Sadness is a funny thing. Being most melancholy in a world that forces a smile upon your face, is a hell within itself. Sorrow made to be put on the back-burner of your life and forgotten. But who would tell the world that that forgotten flame would burn you down, from the inside out?

There was no end. I was so far in, I couldn't even find the beginning anymore. I only knew what was in that moment. Pain, and so much of it. Suffering in silence. Mentally, emotionally. Not having a soul to share it with, because 'depression is only in the movies', or 'if it isn't hindering you from getting up in the morning, you'll be fine'.

I was suffering.

It was all I knew how to do. Suffer. And in silence. Suffer. In silence. Suffering silently. For days, for weeks, for months.. years.

Suffering, so silently.

Who would save me if I couldn't save myself? My parent, those I considered my friends? Maybe. But what if they played the roles that spun me round and round, suffering silently? Suffering. So much suffering.

Who would save me then? Myself? How? Why would I? For someone to suffer, to suffocate in themselves, so often and so deeply.. wouldn't you think they'd have done something to deserve it?

They tell you to use your voice, to speak out, to scream at the world if it wouldn't listen. But then would downplay your pleas and cries for help. 'Everyone goes through this', 'you'll get over it', 'it's just a phase', 'it can't hurt that much', 'at this point, you're only doing it to yourself'.
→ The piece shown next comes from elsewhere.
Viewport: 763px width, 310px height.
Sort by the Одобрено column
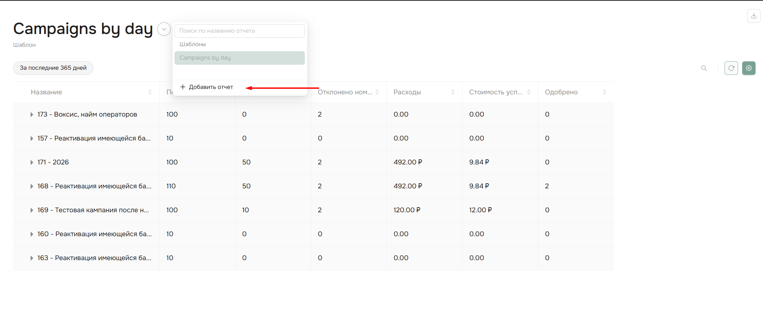click(604, 92)
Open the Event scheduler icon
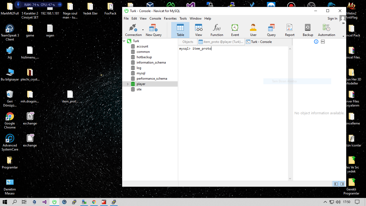Screen dimensions: 366x206 235,30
Suffer, silent, suffocate, downplay it all. An endless cycle, an endless tormenting cycle. And never once could I see the way off of it. It's infernal processes of tearing me down. So much weight, so many burdens, so many thoughts trying to gather in my mind.

I was alone in it all. With no one to truly see it, understand it. I was hurting. My soul was dying. And I didn't understand, I didn't know.. what I had become.